COVID-19 Is Exposing the Holes in Latin America’s Safety Nets
Governments around the world need to get cash into the pockets of families who lost their income due to the coronavirus, and Latin America might seem well-equipped for the task. The region helped pioneer massive cash transfer programs for low-income families over the past three decades, with notable success in Brazil, Mexico and elsewhere. But the pandemic has instead exposed existing vulnerabilities in Latin America’s social safety net.
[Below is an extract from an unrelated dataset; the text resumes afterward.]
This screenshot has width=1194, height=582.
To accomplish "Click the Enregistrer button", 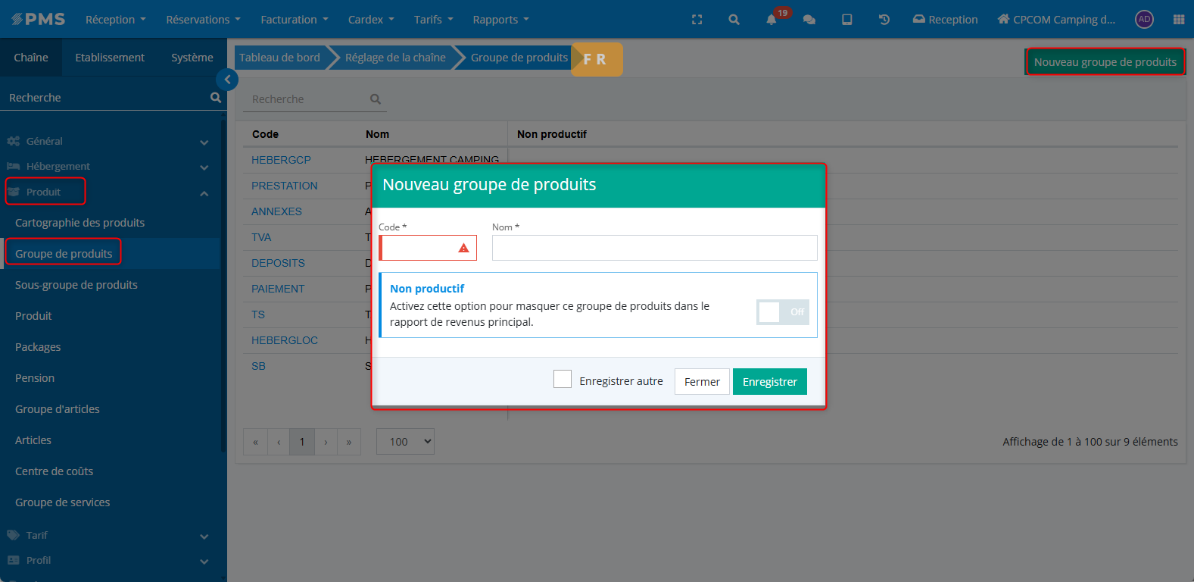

If policymakers aren’t careful, it could create new ones as well.
“The widespread use of cash transfers during the pandemic sheds light on longstanding challenges,” Ugo Gentilini, a senior World Bank economist focused on social protection, told AQ. “But it also provides an opportunity to innovate.” Since the start of the crisis, several countries have rushed to expand existing cash transfer programs.
Brazil’s government added one million families to Bolsa Família, for example, and is using its database of poor households, the cadastro único, to identify more potential beneficiaries.
In Argentina, families already enrolled in the Universal Child Allowance subsidy program will receive an extra 3,100 pesos (about $48) per child, double the normal transfer. Colombia’s government has expanded and accelerated the start of a pilot cash transfer program, while Mexico’s President Andrés Manuel López Obrador has increased funding for several existing social programs, after scrapping the country’s CCT program early in his presidency.
Other countries have created emergency cash transfers specifically in response to COVID-19. Chile introduced a 50,000 pesos ($58) subsidy for 2 million people without formal jobs in March, to run alongside existing subsidy programs. The governments of Peru and El Salvador are similarly launching new programs to reach vulnerable households with direct cash payments.